8. In the case of Shahaji Chhatrapati General Charitable Trust (supra) held that the audit report in Form No. 10B was not enclosed with the return of income, also lost its force, when once it was accepted that such audit report was produced before the ITO at the time of hearing in response to the notice under Section 143(2). Moreover, this is not the requirement of law that such audit report in Form No. 10B should be attached in the sense pinned to the return of income of the assessee in order to entitle the assessee to exempt under Section 11.

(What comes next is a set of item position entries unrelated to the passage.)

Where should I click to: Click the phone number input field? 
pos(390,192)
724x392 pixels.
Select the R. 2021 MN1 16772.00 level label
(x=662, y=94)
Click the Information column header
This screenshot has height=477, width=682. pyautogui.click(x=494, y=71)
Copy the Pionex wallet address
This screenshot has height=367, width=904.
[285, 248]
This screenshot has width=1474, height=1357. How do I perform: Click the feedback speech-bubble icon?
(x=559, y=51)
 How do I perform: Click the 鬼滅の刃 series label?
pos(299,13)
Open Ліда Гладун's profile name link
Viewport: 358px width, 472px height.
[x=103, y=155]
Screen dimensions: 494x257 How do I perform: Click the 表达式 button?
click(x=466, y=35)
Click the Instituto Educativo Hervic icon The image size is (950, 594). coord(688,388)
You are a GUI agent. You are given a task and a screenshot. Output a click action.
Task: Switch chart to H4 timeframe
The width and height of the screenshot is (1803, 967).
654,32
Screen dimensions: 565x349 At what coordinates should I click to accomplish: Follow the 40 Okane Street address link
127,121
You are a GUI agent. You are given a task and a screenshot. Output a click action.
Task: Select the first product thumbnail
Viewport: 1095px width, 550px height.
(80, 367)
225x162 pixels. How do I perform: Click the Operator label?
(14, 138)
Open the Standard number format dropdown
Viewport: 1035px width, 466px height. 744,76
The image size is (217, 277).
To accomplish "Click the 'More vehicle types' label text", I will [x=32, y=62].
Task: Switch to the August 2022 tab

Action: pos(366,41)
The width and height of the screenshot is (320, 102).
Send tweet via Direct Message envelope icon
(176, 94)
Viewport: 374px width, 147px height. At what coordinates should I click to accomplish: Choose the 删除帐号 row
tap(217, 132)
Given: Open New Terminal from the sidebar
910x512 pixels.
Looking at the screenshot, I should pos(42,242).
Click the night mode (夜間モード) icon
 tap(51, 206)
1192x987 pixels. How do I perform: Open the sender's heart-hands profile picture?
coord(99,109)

9. Again ITAT Delhi Bench 'B' (SMC) in the case of Mohan Hitkari Trust's case (supra) which was on identical facts, held as under:
Having regard to the built in deeming feature in Section 139(4A) the return filed by a trust was to be treated for all purposes as a return under Section 139(1) and, therefore, could be revised and since the audit report in the present case, was admittedly filed with the revised return, there was no default under Section 12(6) and the infirmity, if any, got cured and the assessee has entitled to exemption under Section 11. Moreover, there is no requirement that the audited balance sheet must be attached to the return and it would be sufficient compliance if the audit report is filed before the completion of assessment. In the instant case, the assessment proceedings were commenced only after the second return was filed and, therefore, right of the initiation of proceedings the report was in the hand of the ITO and, therefore, the ITO was not right in denying the exemption under Section 11 to the assessee.
10. Following the above reasoning, we also hold accordingly. The assessee is held to be entitled to the benefits of Section 11, but not on the reasoning of learned AAC as found out in the impugned order, but for the above reasoning, i.e., of the two Benches of the ITAT, referred to above.
11. Revenue's ground stands rejected and the appeal fails.